- Born: October 8, 1899 Berlin, Germany
- Died: April 14, 1993 (aged 94) Norwood, Massachusetts, US
- Occupation: Physician
- Medical career
- Field: Radiology
- Institutions: Tufts University School of Medicine, New England Medical Center, Boston Dispensary

= Alice Ettinger =

German-American radiologist

Alice Ettinger (October 8, 1899 – April 14, 1993) was a prominent radiologist and professor of medicine. A native of Germany, Ettinger trained there before coming to the Tufts University School of Medicine. She had come for a visit to Boston to demonstrate the spot film imaging technique, and she decided to stay at Tufts permanently.

Ettinger was associated with the school until she was 86 years old. She won recognition from several radiology societies, and Tufts established an endowed chair in her name. The spot film technique greatly enhanced X-ray diagnostic capabilities in the United States, particularly in gastrointestinal imaging.

==Early life and education==
Born in Berlin, Germany on October 8, 1899, Ettinger attended school at Chamisso Gymnasium in Berlin and was a member of the graduating class of 1919. Ettinger went on to pursue a medical degree at the Albert Ludwig University in Freiberg. She graduated in 1924, and she completed her residency and training in internal medicine and radiology at the Second Clinic of Charite, affiliated with Friedrich Wilhelm University.

Upon completion of her residency, Ettinger went to work for Dr. Hans Heinrich Berg, who was world-renowned for his work in roentgenology. He invented a new device that allowed fluoroscopic images to be captured and printed onto X-ray film. Fluoroscopy was a popular X-ray technique at the time, but the disadvantage to this method was that it did not leave a permanent image on film until Berg's device was introduced.

==Move to the U.S.==
In 1932, after Ettinger had worked under Berg's tutelage and guidance for more than two years, Dr. Joseph Pratt of Tufts Medical School and Boston Dispensary wrote to Berg and requested one of his revolutionary devices as well as a member of his team to demonstrate its usage; Ettinger was selected for the task. She traveled from Berlin to Boston with the spot film device in her luggage. Ettinger was only going to stay in the United States for six weeks, but she permanently relocated to Boston, joining the faculty of the Tufts University School of Medicine. Ettinger's introduction of the spot film opened up the possibility of modern gastrointestinal imaging capabilities in the United States.

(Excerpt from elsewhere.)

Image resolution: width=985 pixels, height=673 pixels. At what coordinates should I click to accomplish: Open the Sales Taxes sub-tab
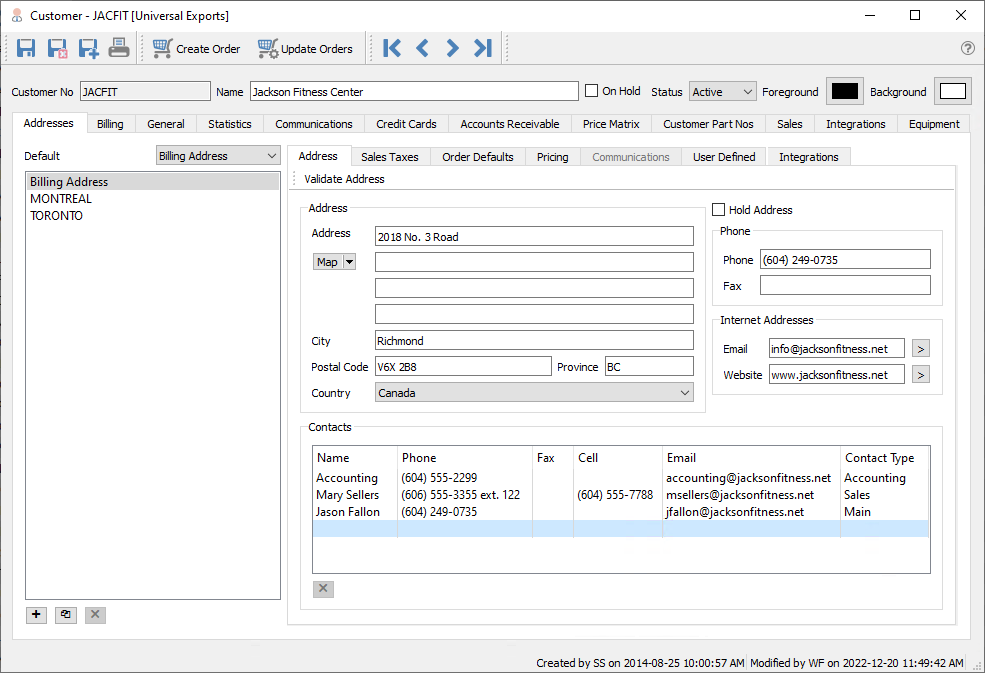[x=389, y=157]
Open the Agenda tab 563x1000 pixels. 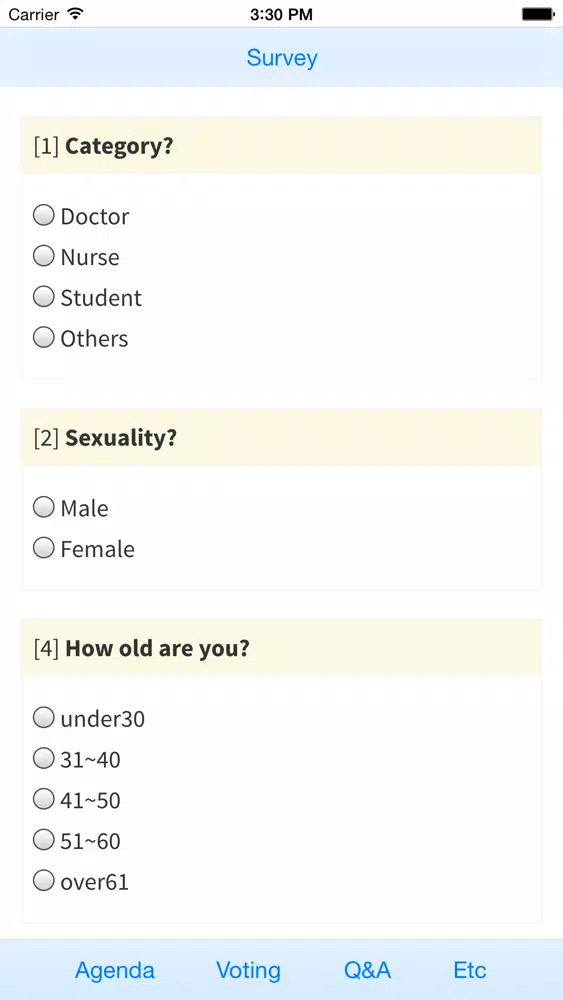(x=115, y=970)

Seven years after her arrival, Ettinger became the first radiologist-in-chief at both the Boston Dispensary and New England Medical Center Hospital in 1939. She then launched the Tufts radiology residency program and was involved in the creation of the Northeastern University program for X-ray technicians, one of the first of its kind. Ettinger was announced as a professor and chairwoman of radiology at Tufts School of Medicine in 1959.

Ettinger was one of the first radiologists to recognize that the dye used in common imaging practices could damage a patient's kidneys. As a Jewish-German immigrant herself, Ettinger worked to help place other Jewish immigrants with jobs during World War II.

==Honors and awards==
In 1982, Ettinger received a Gold Medal from the Radiology Society of North America and in 1984 she won the Gold Medal Award from the American College of Radiology for distinguished service and dedication to the field of radiology. The American Association for Women Radiologists presents the Alice Ettinger Distinguished Achievement Award to recognize a career of service to the association and to the radiology profession.

During her time as a professor, her students selected her to receive the faculty teaching award for thirteen consecutive years. There is an endowed position in her name at the Tufts Medical School, known as the "Ettinger-Dreyfuss Chair of Radiology".

==Later life==
Ettinger retired from the position of chairwoman in 1965, but continued as a practicing physician and professor until her retirement in 1985. She remained associated with Tufts' radiology teaching program until she was 86 years old. In 1993, Ettinger died of pneumonia in a nursing home in Norwood, Massachusetts.